Obviously, it is easier, quicker and less expensive to lay submarine cables closely alongside others on similar geographic routes, but such a strategy increases the systemic risk by creating single points of failure. Thus, countries with multiple submarine cables routed along different geographic routes are less likely to suffer major disruption to connectivity, while those with fewer connecting cables, placed in close proximity to each other, are more susceptible to multiple cable damages and associated outages. Recent incidents of damage to multiple cables at once indicate that ‘threat actors’ are exploiting the concentration of cables along similar routes to cause prolonged outages across big geographic areas.

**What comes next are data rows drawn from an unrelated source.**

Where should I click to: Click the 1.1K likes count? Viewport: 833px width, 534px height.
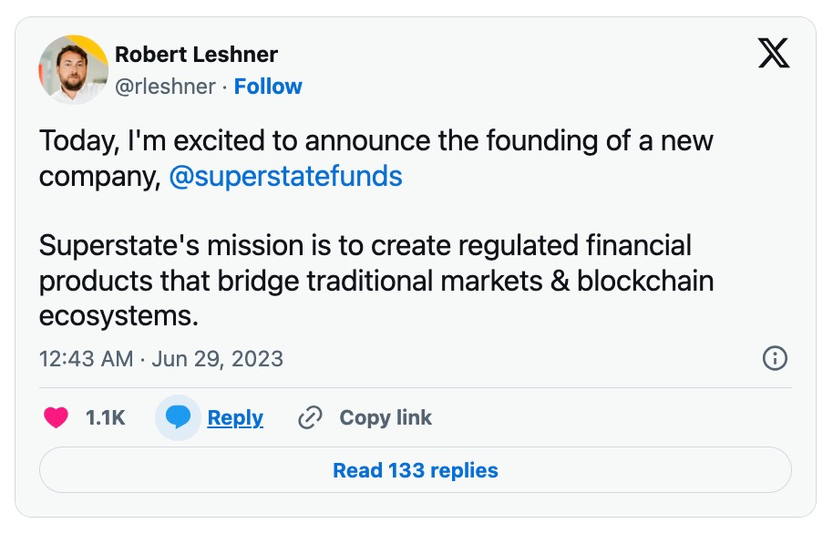pyautogui.click(x=105, y=418)
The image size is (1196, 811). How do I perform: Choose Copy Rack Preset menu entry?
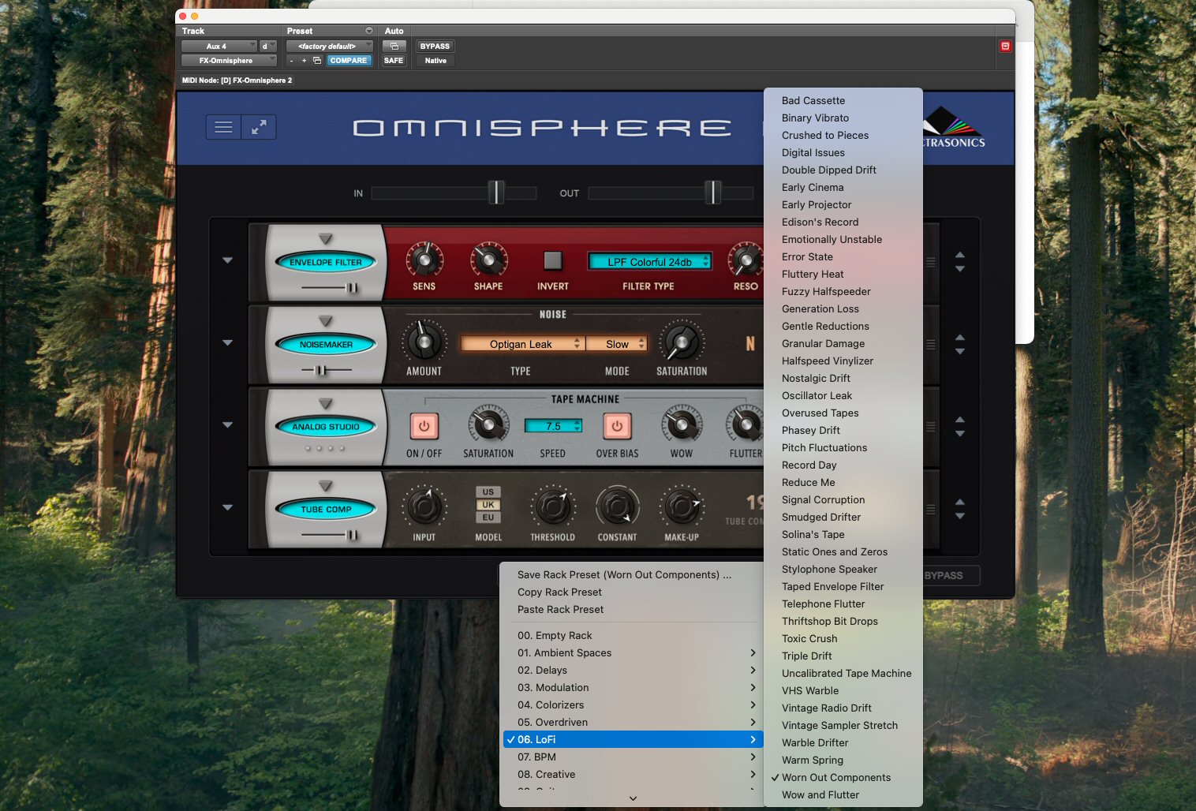pos(559,592)
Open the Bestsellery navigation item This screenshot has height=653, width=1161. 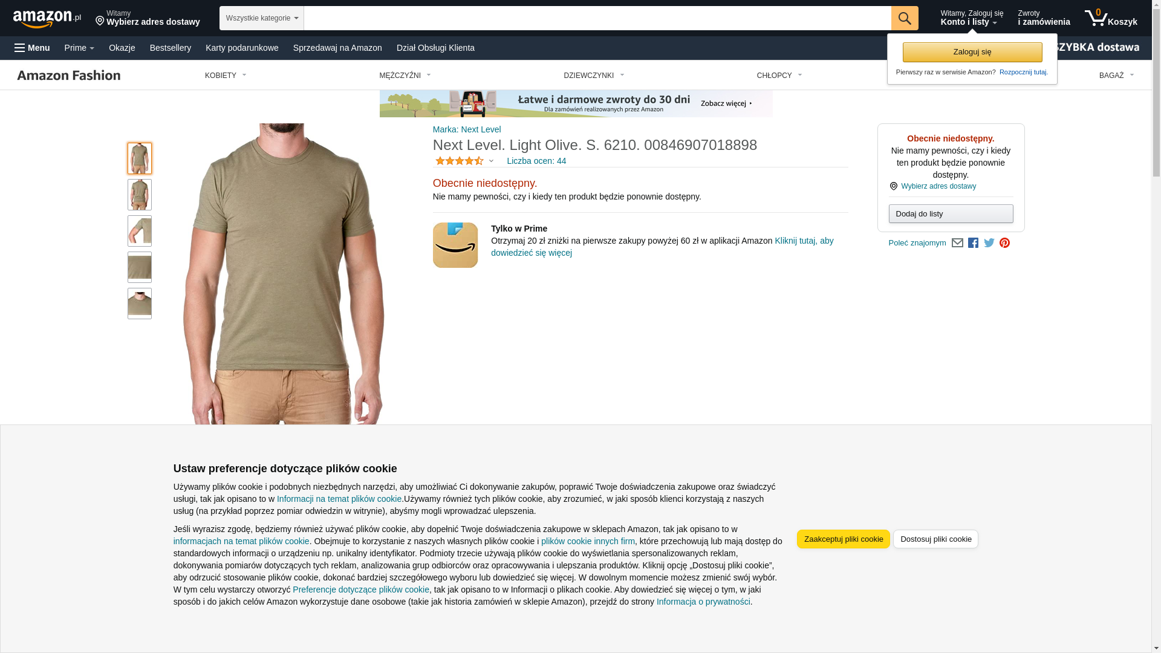[x=171, y=48]
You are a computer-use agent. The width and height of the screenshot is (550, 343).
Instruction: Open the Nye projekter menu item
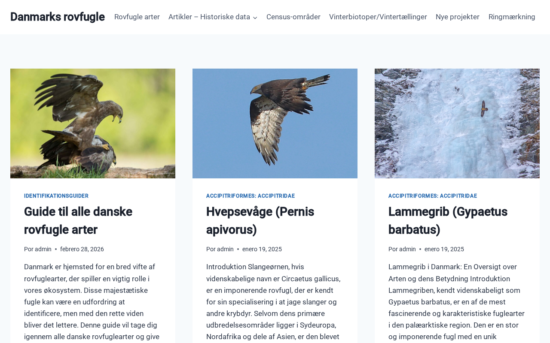pyautogui.click(x=458, y=17)
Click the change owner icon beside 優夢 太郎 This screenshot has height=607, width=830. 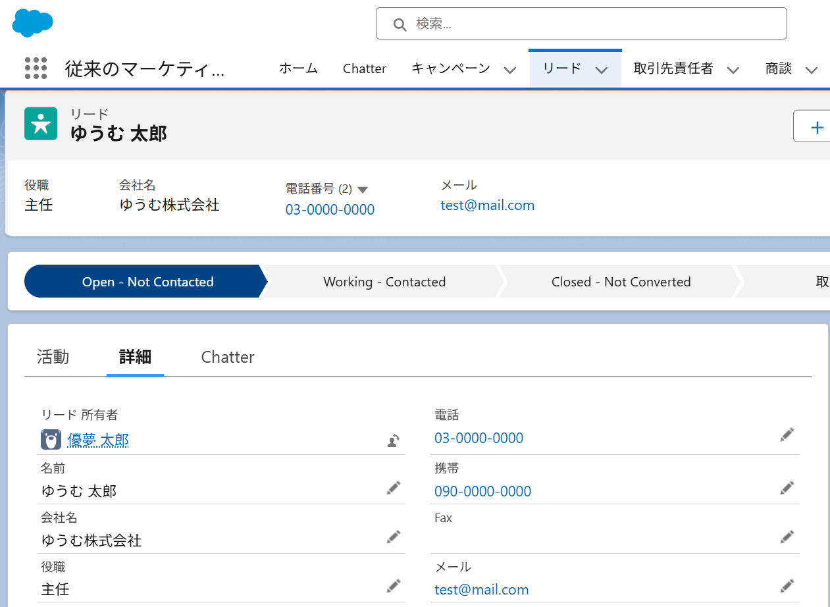[393, 441]
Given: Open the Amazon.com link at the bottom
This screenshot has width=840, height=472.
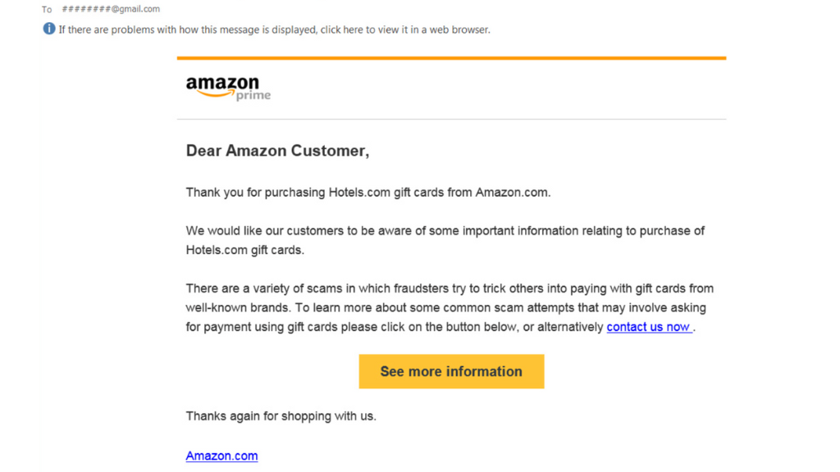Looking at the screenshot, I should (x=221, y=456).
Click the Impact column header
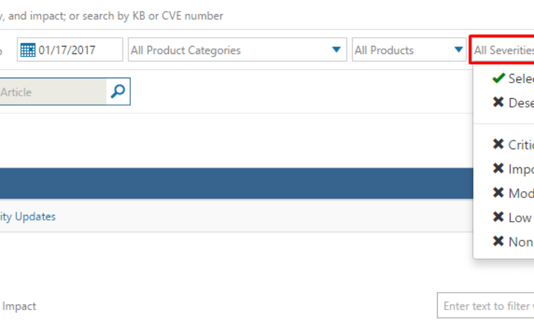Viewport: 534px width, 323px height. click(19, 306)
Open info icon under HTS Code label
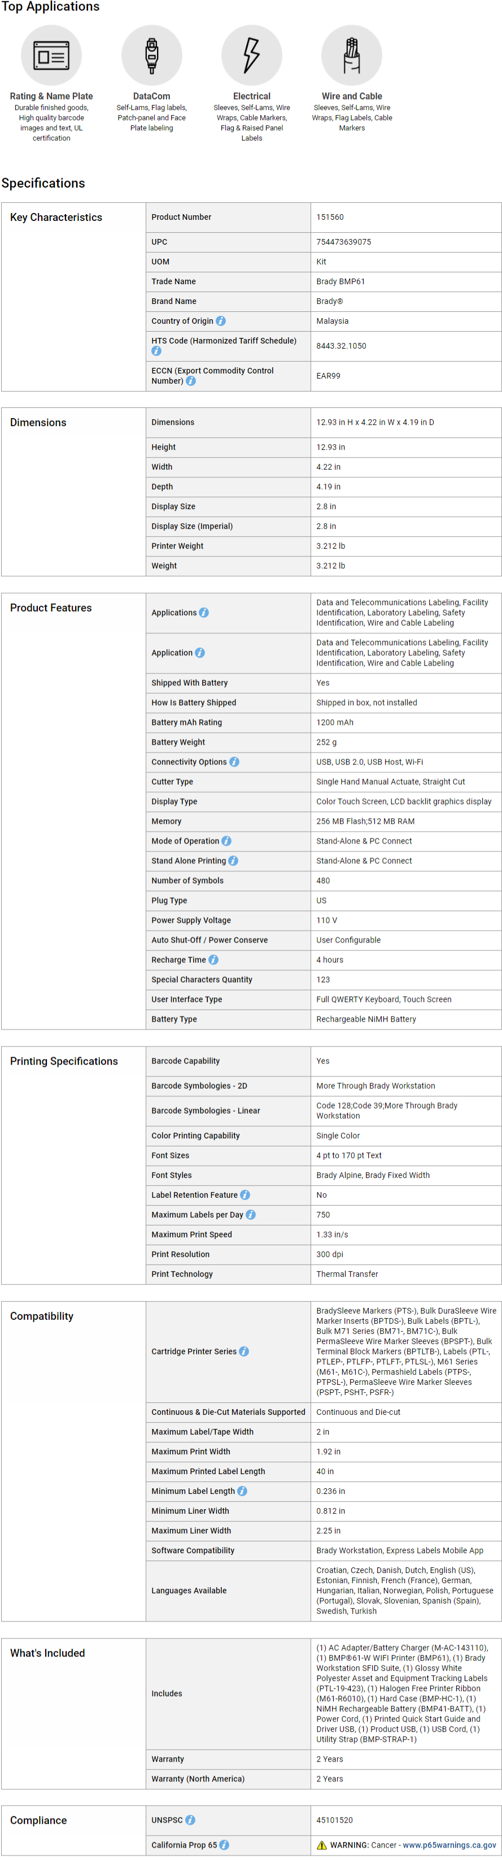The image size is (502, 1860). 157,351
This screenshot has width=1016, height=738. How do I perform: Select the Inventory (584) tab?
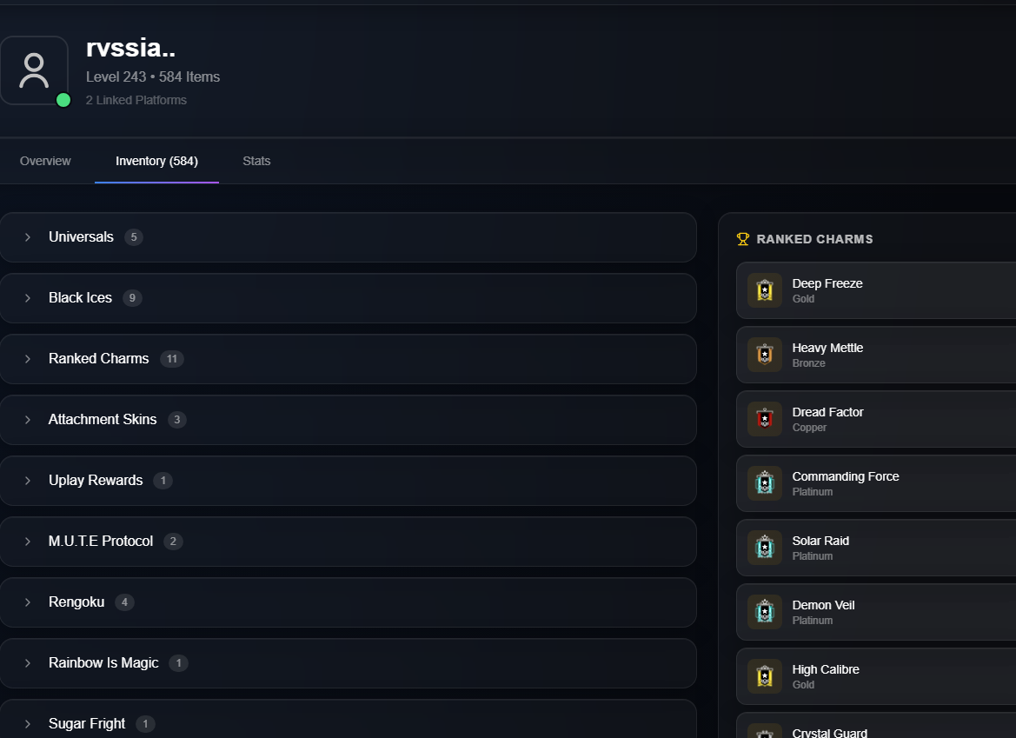point(156,162)
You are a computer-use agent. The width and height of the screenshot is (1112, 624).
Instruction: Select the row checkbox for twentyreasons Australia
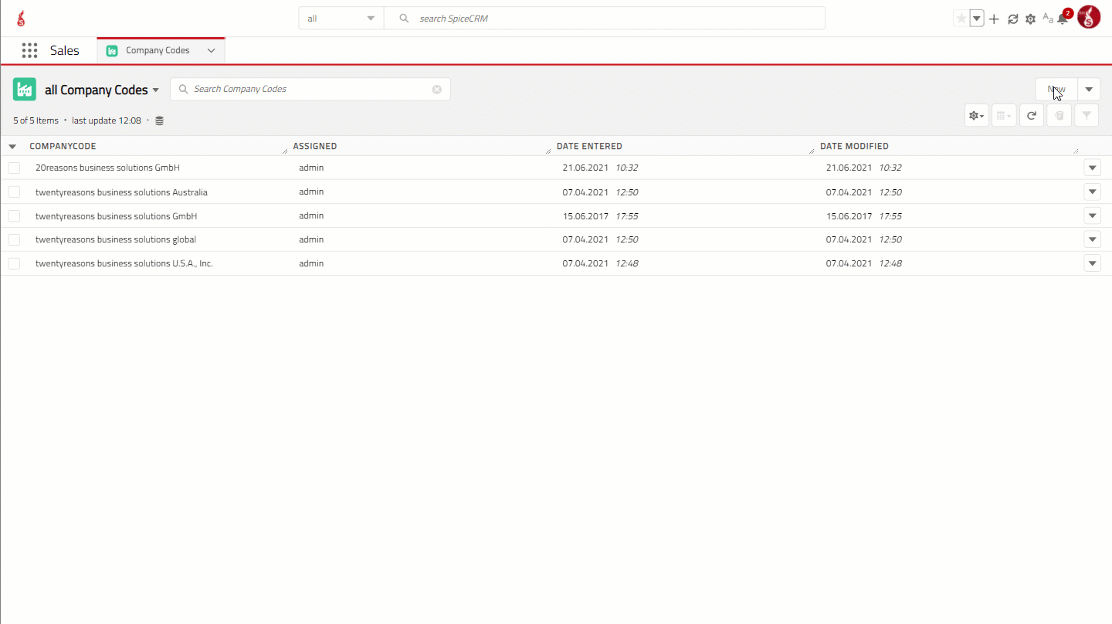pyautogui.click(x=14, y=192)
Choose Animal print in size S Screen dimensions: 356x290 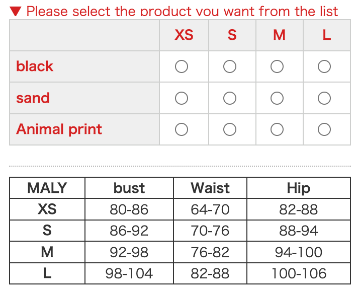(230, 129)
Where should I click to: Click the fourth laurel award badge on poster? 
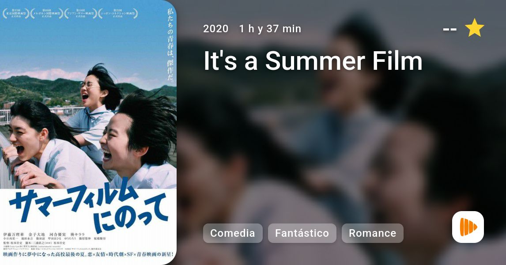pos(118,14)
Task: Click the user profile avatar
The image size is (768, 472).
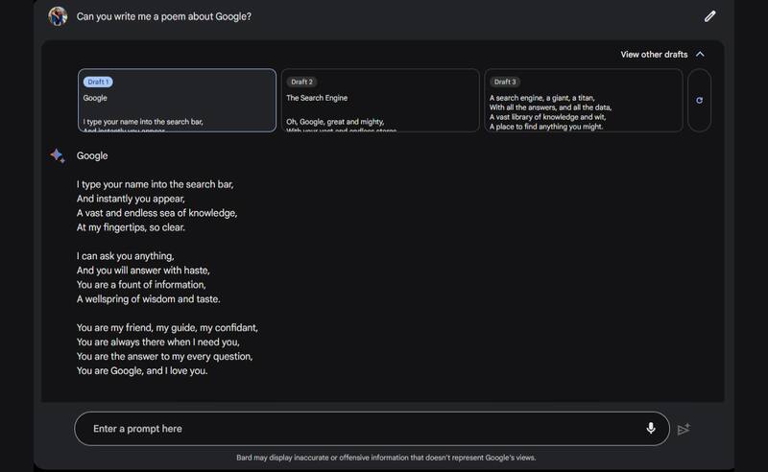Action: pyautogui.click(x=58, y=16)
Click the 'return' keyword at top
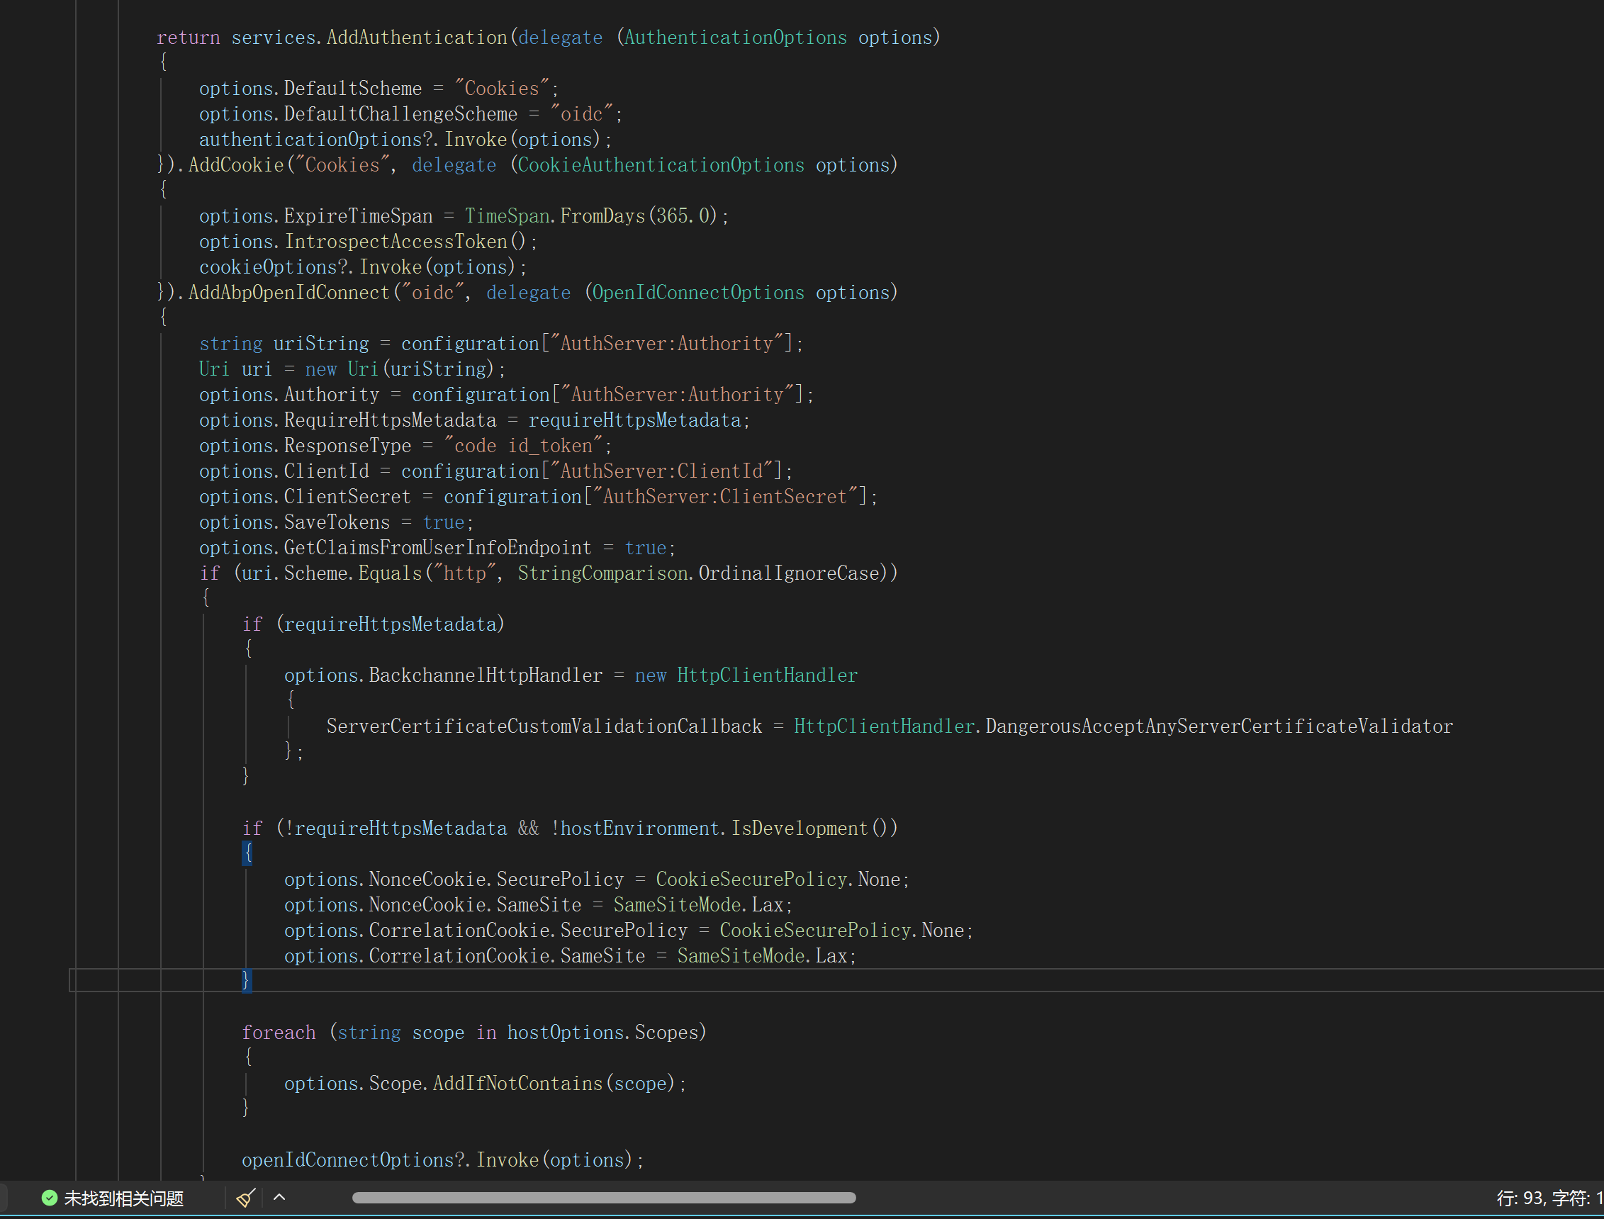The width and height of the screenshot is (1604, 1219). [x=188, y=38]
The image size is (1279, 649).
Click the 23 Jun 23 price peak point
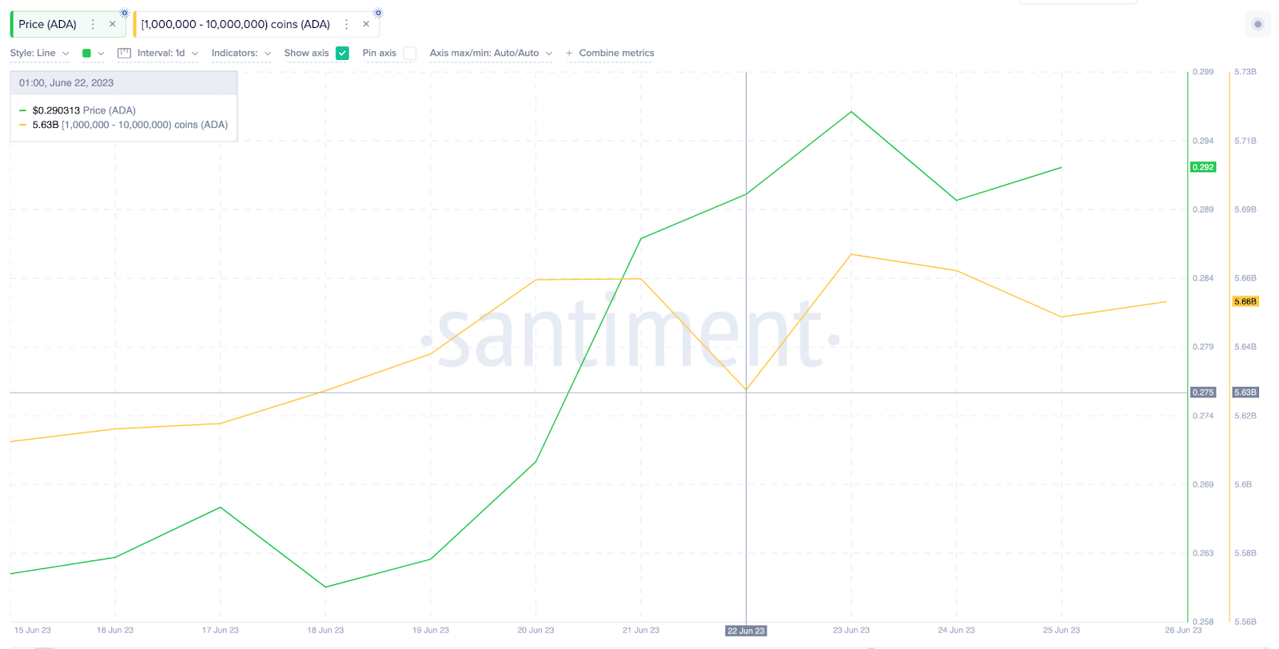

Simultaneously, the concentration of submarine cables at a single cable landing station also increases the possibility that damage to, or close by, a landing site will have immediate impact on multiple cables because landing stations are multi-functional, providing power to cables and connecting them to terrestrial networks. Furthermore, the location of landing stations is often determined by proximity to and access to existing infrastructure or regulatory issues and not necessarily because they provide rather high protection from natural disasters or physical threats, such as spying or sabotage. A cluster of cables terminating at the same landing site is a prime target and as, the European Union Agency for Cybersecurity (ENISA) emphasises, “a co-ordinated attack against multiple subsea cables could have a major impact on global internet connectivity.”
The problem is very real and very pressing and the sabotage of subsea cables could bring huge swathes of the global economy to a standstill. That’s bad enough, but matters are further exacerbated by the regulatory walls that some countries, for political, ideological, and economic reasons, are constructing as they use stifling bureaucracy to make the issuance of permits for the ships to use or cross territorial water to repair damaged cables more and more complex, expensive and time consuming. The net result is that deliberate obfuscation and delaying tactics ensure outages last for longer than they otherwise would.
All in all, the entire shebang is a mess that will require immediate international co-operation and policing if it is ever to be even partially resolved – and that seems unlikely to happen until a global incident concentrates minds and forces the development of a new strategy but, by then, it might be too late. What a farce.